------ Records provided ------

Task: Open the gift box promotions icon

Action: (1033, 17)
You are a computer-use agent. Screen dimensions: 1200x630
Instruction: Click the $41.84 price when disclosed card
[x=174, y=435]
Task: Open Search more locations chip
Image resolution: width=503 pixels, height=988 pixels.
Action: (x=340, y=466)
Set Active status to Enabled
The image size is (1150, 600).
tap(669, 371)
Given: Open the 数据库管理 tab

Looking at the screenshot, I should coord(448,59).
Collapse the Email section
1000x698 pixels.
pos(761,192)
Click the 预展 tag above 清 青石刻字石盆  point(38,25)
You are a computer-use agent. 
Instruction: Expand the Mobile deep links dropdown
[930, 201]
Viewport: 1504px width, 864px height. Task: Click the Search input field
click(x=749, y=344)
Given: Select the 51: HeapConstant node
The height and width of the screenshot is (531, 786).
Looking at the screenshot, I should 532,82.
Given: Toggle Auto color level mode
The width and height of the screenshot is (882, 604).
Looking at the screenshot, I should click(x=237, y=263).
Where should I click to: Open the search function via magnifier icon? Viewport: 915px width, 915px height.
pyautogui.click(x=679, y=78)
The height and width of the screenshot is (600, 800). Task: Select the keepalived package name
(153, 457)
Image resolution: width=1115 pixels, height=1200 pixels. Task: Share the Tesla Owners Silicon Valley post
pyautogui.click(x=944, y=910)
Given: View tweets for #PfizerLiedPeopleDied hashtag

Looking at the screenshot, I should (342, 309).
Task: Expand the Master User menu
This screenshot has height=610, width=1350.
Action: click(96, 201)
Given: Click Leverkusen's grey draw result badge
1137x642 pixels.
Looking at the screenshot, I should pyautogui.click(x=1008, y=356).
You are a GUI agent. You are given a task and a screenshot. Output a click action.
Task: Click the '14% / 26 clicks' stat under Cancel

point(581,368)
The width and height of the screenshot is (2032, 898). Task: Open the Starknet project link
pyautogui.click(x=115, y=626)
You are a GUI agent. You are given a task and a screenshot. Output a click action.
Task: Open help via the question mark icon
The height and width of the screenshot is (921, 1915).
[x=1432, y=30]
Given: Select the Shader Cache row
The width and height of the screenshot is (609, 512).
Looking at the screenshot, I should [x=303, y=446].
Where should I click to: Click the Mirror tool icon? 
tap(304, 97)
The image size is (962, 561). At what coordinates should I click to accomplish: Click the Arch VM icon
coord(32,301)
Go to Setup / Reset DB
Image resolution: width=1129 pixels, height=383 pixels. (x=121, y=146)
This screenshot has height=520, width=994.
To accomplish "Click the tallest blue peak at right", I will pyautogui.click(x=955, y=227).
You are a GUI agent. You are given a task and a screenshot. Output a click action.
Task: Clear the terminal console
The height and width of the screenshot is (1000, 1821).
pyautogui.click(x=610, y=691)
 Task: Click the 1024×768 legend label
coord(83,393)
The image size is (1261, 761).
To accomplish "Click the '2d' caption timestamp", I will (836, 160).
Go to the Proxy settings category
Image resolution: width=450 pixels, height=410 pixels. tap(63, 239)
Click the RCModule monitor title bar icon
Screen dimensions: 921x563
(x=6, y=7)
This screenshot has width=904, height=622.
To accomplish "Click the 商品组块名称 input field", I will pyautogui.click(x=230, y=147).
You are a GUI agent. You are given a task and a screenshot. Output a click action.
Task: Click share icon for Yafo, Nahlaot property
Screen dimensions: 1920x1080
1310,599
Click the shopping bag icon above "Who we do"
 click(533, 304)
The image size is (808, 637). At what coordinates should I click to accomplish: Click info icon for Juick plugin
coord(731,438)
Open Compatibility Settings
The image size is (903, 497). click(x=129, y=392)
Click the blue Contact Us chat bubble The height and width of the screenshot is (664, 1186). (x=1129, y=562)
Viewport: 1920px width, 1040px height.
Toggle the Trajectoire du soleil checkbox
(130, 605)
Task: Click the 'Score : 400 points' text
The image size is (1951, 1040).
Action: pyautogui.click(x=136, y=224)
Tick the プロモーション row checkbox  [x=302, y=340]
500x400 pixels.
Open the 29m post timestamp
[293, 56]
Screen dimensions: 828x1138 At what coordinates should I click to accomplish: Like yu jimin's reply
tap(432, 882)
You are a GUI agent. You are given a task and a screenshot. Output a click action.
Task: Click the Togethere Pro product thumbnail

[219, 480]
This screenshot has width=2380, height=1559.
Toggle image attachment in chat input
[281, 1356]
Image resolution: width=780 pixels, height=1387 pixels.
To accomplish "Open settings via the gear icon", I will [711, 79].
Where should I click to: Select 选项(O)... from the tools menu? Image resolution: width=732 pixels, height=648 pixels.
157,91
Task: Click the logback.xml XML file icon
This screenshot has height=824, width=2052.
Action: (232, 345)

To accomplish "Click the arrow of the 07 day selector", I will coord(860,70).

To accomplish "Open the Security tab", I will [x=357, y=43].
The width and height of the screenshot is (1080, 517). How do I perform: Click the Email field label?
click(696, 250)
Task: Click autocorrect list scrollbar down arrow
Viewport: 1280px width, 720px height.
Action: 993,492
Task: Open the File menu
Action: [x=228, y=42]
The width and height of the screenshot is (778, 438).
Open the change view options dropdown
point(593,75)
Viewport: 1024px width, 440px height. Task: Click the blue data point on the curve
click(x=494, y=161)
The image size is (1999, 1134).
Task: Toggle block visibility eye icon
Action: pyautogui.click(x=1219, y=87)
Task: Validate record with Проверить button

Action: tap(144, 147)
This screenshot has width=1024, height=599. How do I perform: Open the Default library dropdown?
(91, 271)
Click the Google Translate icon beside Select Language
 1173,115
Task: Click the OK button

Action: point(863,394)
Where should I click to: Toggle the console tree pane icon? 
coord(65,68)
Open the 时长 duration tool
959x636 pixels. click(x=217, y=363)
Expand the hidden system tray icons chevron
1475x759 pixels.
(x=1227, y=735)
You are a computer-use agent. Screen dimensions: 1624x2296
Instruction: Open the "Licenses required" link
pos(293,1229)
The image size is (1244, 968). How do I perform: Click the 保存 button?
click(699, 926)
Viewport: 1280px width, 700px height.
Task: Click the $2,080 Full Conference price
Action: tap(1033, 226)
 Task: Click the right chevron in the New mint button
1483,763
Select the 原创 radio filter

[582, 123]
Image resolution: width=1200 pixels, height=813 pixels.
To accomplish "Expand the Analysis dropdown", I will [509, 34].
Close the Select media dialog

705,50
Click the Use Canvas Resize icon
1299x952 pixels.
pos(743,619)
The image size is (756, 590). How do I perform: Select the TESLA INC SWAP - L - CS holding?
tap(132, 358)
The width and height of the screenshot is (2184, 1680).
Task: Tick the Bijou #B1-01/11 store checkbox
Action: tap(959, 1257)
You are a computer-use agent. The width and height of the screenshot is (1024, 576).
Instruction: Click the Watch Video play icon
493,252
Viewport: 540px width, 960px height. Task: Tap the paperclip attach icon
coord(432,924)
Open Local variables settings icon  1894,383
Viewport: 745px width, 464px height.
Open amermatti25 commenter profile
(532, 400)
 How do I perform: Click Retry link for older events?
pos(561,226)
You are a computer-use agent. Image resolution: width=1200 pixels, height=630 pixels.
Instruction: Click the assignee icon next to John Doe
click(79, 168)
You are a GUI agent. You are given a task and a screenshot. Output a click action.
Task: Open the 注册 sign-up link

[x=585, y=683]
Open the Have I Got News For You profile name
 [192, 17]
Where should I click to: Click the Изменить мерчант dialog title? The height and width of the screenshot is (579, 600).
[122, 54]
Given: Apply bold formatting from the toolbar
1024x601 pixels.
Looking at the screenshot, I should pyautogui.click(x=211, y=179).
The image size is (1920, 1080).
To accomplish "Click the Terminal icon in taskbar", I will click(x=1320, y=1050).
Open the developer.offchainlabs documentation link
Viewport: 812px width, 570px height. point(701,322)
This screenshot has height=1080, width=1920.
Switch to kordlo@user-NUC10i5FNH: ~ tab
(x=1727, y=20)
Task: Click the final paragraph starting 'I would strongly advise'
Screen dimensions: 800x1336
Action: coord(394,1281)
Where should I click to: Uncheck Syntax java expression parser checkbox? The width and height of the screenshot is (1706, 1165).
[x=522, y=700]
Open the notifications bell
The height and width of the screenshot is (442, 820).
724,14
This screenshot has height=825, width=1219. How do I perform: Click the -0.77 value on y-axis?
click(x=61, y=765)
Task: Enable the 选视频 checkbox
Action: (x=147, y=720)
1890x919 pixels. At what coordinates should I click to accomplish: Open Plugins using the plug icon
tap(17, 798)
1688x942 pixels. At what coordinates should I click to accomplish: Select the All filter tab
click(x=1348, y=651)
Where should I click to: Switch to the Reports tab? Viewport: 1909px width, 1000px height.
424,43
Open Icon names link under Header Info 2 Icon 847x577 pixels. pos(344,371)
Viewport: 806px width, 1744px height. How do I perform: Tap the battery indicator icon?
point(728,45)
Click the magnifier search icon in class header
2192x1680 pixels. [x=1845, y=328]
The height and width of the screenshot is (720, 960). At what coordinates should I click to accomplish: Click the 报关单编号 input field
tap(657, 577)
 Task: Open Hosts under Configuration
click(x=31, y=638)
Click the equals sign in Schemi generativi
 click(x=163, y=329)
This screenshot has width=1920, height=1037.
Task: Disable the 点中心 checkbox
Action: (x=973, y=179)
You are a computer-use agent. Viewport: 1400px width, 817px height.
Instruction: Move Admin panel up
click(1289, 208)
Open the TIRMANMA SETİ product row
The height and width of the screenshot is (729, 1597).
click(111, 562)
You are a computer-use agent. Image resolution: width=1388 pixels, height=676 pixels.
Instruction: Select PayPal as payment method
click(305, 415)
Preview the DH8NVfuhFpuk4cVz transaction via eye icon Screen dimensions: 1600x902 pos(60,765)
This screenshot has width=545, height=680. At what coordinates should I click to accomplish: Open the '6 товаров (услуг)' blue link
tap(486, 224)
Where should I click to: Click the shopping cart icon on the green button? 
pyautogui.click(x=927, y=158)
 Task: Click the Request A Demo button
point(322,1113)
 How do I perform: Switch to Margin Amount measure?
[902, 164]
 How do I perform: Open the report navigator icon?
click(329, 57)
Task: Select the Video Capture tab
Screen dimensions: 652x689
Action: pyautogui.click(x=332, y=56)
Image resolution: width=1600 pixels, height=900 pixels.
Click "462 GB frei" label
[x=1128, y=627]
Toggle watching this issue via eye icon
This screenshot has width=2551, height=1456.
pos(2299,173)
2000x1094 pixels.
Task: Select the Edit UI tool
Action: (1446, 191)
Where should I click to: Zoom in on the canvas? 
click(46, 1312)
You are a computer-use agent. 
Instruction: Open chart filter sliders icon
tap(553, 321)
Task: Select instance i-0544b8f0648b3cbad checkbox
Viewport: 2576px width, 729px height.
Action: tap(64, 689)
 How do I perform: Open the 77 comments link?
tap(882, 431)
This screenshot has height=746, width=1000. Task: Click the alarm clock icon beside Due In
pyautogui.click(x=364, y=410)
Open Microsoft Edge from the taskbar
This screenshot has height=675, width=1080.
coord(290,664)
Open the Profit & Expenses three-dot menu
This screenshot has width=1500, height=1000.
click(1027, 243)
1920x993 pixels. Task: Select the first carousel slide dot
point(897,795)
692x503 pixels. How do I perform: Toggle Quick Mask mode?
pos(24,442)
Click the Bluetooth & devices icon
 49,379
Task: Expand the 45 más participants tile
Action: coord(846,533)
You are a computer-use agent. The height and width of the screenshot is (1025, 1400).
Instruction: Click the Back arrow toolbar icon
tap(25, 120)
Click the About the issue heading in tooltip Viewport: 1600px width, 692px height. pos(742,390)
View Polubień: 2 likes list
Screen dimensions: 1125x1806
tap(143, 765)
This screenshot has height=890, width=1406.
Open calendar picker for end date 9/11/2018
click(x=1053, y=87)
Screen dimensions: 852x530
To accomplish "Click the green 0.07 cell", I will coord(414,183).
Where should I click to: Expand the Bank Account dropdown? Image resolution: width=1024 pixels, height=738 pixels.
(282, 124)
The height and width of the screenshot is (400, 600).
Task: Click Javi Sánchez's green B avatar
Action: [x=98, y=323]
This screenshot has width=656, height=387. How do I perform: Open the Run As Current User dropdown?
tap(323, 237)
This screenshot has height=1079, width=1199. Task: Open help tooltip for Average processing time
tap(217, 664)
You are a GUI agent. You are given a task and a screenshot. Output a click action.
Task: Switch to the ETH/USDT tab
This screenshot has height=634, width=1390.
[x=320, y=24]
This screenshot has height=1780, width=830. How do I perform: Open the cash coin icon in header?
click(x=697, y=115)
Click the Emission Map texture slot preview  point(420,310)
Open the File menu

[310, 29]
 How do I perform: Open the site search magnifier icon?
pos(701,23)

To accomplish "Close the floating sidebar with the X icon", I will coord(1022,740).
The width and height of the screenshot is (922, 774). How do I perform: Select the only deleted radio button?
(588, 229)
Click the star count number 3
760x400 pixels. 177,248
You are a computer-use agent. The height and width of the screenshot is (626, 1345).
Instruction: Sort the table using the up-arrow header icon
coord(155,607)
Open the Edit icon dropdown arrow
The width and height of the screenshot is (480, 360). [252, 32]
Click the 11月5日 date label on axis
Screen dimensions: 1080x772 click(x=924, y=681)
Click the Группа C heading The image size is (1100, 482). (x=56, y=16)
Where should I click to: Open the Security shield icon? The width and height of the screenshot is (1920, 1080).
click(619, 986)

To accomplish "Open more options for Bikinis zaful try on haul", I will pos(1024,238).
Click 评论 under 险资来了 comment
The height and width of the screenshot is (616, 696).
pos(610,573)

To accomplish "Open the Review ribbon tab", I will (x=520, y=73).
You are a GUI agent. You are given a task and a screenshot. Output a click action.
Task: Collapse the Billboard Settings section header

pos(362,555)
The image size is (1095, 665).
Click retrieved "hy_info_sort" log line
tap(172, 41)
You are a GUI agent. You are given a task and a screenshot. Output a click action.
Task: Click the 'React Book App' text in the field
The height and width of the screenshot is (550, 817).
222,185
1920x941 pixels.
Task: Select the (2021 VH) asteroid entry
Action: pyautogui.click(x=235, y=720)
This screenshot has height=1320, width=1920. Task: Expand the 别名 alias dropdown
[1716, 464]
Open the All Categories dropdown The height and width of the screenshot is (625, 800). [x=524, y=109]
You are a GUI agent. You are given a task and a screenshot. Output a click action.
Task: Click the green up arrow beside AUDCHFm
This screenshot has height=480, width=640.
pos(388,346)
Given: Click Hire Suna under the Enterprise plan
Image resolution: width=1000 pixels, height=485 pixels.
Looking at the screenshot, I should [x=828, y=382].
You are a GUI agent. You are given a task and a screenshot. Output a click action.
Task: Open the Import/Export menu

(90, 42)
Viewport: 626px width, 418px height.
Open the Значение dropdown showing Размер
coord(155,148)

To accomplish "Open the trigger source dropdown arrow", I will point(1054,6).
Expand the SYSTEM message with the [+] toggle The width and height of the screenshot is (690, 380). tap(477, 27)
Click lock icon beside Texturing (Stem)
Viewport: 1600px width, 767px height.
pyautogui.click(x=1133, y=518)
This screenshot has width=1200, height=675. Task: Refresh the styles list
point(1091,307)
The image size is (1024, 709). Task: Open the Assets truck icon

------

* _Work to do_:
Begin at the line that has "This screenshot has height=1780, width=830." and stop after the line that has "pos(388,346)". Write out only those entries again, switching "dropdown" to "drop-down menu" and leaving everything else the same.

* _Solution for this task_:
This screenshot has height=1780, width=830. How do I perform: Open the cash coin icon in header?
click(x=697, y=115)
Click the Emission Map texture slot preview  point(420,310)
Open the File menu

[310, 29]
 How do I perform: Open the site search magnifier icon?
pos(701,23)

To accomplish "Close the floating sidebar with the X icon", I will coord(1022,740).
The width and height of the screenshot is (922, 774). How do I perform: Select the only deleted radio button?
(588, 229)
Click the star count number 3
760x400 pixels. 177,248
You are a computer-use agent. The height and width of the screenshot is (626, 1345).
Instruction: Sort the table using the up-arrow header icon
coord(155,607)
Open the Edit icon drop-down menu arrow
The width and height of the screenshot is (480, 360). [252, 32]
Click the 11月5日 date label on axis
Screen dimensions: 1080x772 click(x=924, y=681)
Click the Группа C heading The image size is (1100, 482). (x=56, y=16)
Where should I click to: Open the Security shield icon? The width and height of the screenshot is (1920, 1080).
click(619, 986)

To accomplish "Open more options for Bikinis zaful try on haul", I will pos(1024,238).
Click 评论 under 险资来了 comment
The height and width of the screenshot is (616, 696).
pos(610,573)

To accomplish "Open the Review ribbon tab", I will (x=520, y=73).
You are a GUI agent. You are given a task and a screenshot. Output a click action.
Task: Collapse the Billboard Settings section header

pos(362,555)
The image size is (1095, 665).
Click retrieved "hy_info_sort" log line
tap(172, 41)
You are a GUI agent. You are given a task and a screenshot. Output a click action.
Task: Click the 'React Book App' text in the field
The height and width of the screenshot is (550, 817).
222,185
1920x941 pixels.
Task: Select the (2021 VH) asteroid entry
Action: pyautogui.click(x=235, y=720)
This screenshot has height=1320, width=1920. Task: Expand the 别名 alias drop-down menu
[1716, 464]
Open the All Categories drop-down menu The height and width of the screenshot is (625, 800). [x=524, y=109]
You are a GUI agent. You are given a task and a screenshot. Output a click action.
Task: Click the green up arrow beside AUDCHFm
This screenshot has height=480, width=640.
pos(388,346)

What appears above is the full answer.